Asam nukleat memiliki absorban maksimum pada 260 nm. Ratio absorban maksimum (260 nm) terhadap absorban 280 nm digunakan untuk pengukuran konsentrasi DNA dan RNA. Selain menggunakan Qubit, konsentrasi asam nukleat juga dapat dilakukan dengan alat nano spectrophotometer tanpa perlu menambahkan reagent atau kit.

4. Proses RT-PCR / qPCR

Bahan dan Alat :

> Sampel cDNA dengan konsentrasi yang terstandar

> SYBR Green Mastermix

SYBR green yang digunakan menggunakan brand Solarbio Cat.SR1110 2×SYBR Green PCR Mastermix, adapun komponen yang terdapat didalamnya yaitu:

• 2×SYBR Green PCR Mastermix
• ROX Reference Dye І(50×)
• ROX Reference Dye ІI(100×)
• ddH2O

> Primer spesifik: GAPDH, IL-1β, Collagen-A (primer didilusi dengan TE buffer)

> 48-Well Reaction Plate

> 48-Well Optical Adhesive Film

> Mesin RT-PCR

Tahap pengerjaan

1. Siapkan bahan dan sampel
2. Buat pemetaan sampel pada 48 well plate
3. Siapkan Mastermix yaitu campurkan primer forward dan reverse @0.75µL + SYBR green High Rox 7.5µL + nuclease free water (NFW) atau ddH2O 1µL jadi total per well sebanyak 10µL.
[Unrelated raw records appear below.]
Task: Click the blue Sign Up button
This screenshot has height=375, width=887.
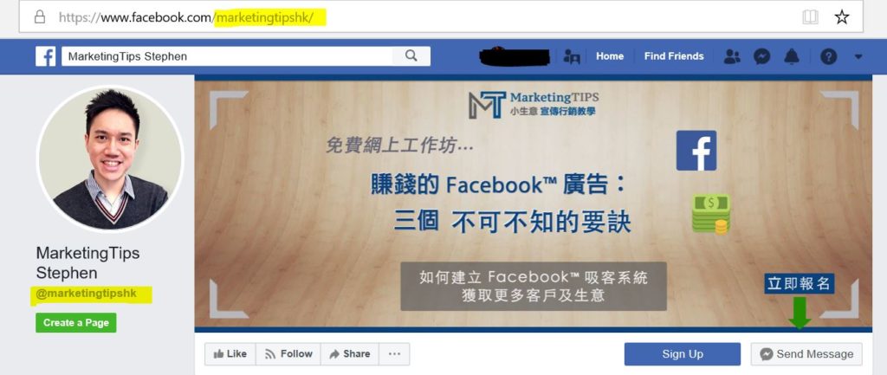Action: [683, 354]
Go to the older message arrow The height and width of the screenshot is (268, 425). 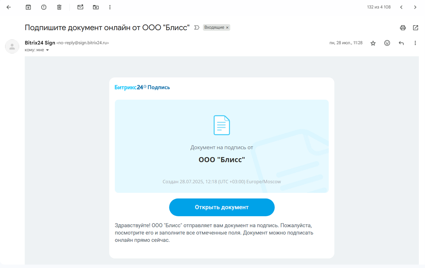tap(415, 7)
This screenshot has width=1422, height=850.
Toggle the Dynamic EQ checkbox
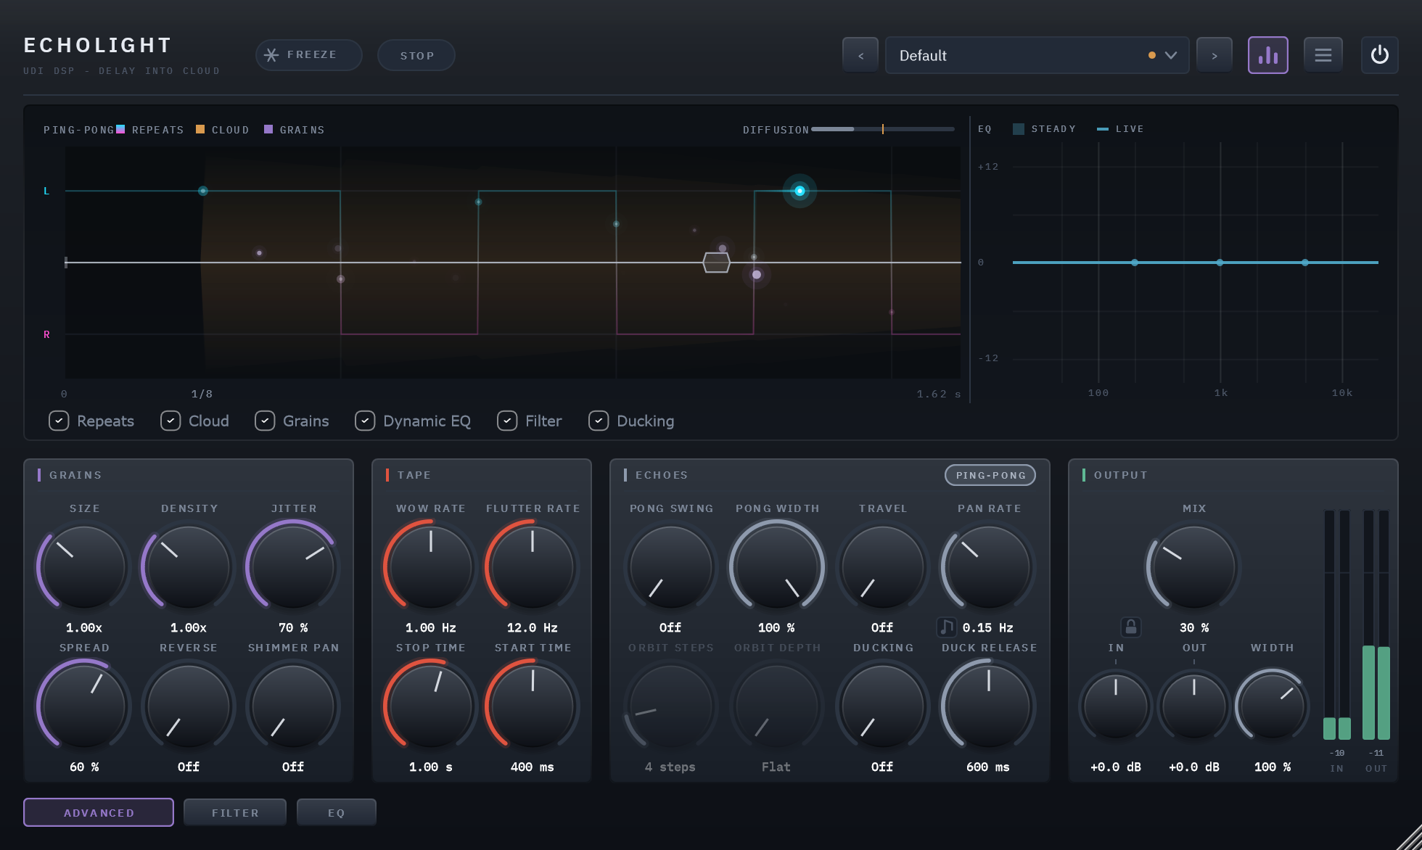click(365, 421)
1. Masukkan mastermix kedalam well dan tutup dengan Optical Adhesive Film.
2. Sentrifugasi 48 well yang telah terisi sampel dengan kecepatan 2000 rpm selama 3 menit.
3. Masukkan sampel ke dalam mesin RT-PCR yang sebelumnya telah disesuaikan suhunya, waktu dan pemilihan fluorochromnya.

5. Analisis hasil RT-PCR

Hasil Running RT-PCR

Analisis hasil RT-PCR dijelaskan oleh drg. Erik Idrus, Ph.D

Berikut merupakan hasil dari pengerjaan RT-PCR dalam workshop kali ini.
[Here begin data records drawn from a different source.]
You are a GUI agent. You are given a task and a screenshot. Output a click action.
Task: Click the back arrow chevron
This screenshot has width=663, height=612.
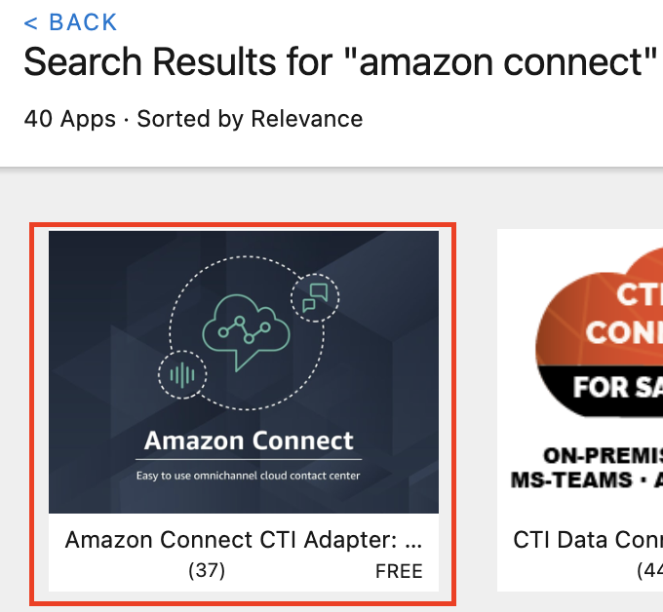[30, 22]
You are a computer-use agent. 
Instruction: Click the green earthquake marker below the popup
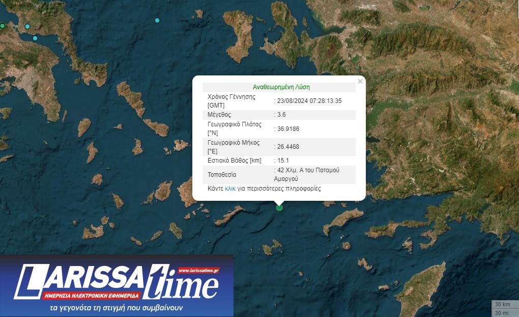pos(279,207)
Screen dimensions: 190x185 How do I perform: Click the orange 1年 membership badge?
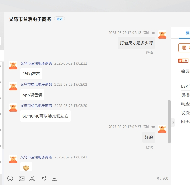pyautogui.click(x=183, y=61)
Analisa sampel Target gen IL-1β

Dari data diatas, didapatkan nilai CT masing-masing sampel dengan housekeeping gen dan target gen. Berikut nilai CT sampel terhadap target gen dan gen target IL-1β.
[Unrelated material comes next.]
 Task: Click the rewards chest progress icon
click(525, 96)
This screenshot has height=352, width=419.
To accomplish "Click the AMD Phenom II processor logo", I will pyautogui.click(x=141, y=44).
Sampel	Housekeeping gen (GAPDH)		Gen target (IL-1β)
	Well 1	Well 2	Well 1	Well 2
Sampel 1 (kontrol)	14.4	14.45	27	27
Sampel 2 (perlakuan)	17.94	17.93	31	33

Menghitung nilai rata-rata Ct untuk setiap gen pada setiap sampel yang diukur

Sampel	Housekeeping gen (GAPDH)			Gen target (IL-1β)
	Well 1	Well 2	rata-rata	Well 1	Well 2	rata-rata
Sampel 1 (kontrol)	14.4	14.45	14.425	27	27	27
Sampel 2 (perlakuan)	17.94	17.93	17.935	31	33	32

Menghitung ΔCt (delta Ct) untuk setiap sampel dengan menggunakan nilai rata-rata Ct

Sampel	Housekeeping gen (GAPDH)			Gen target (IL-1β)			ΔCt
	Well 1	Well 2	rata-rata	Well 1	Well 2	rata-rata
Sampel 1 (kontrol)	14.4	14.45	14.425	27	27	27	12.575
Sampel 2 (perlakuan)	17.94	17.93	17.935	31	33	32	14.065

Menghitung ΔΔCt relatif terhadap rata-rata Kontrol ΔCt

ΔΔCt = ΔCt (perlakuan) – ΔCt (kontrol)

Sampel	ΔCt	ΔΔCt
Sampel 1 (kontrol)	12.575	0
Sampel 2 (perlakuan)	14.065	1.49

Menghitung Fold gene expression = 2^-(ΔΔCt)

Sampel	ΔCt	ΔΔCt	2^-(ΔΔCt)
Sampel 1 (kontrol)	12.575	0	1
Sampel 2 (perlakuan)	14.065	1.49	0.356

Analisa sampel Target gen COL-A

Dari data diatas, didapatkan nilai CT masing-masing sampel dengan housekeeping gen dan target gen. Berikut nilai CT sampel terhadap target gen dan gen target COL-A.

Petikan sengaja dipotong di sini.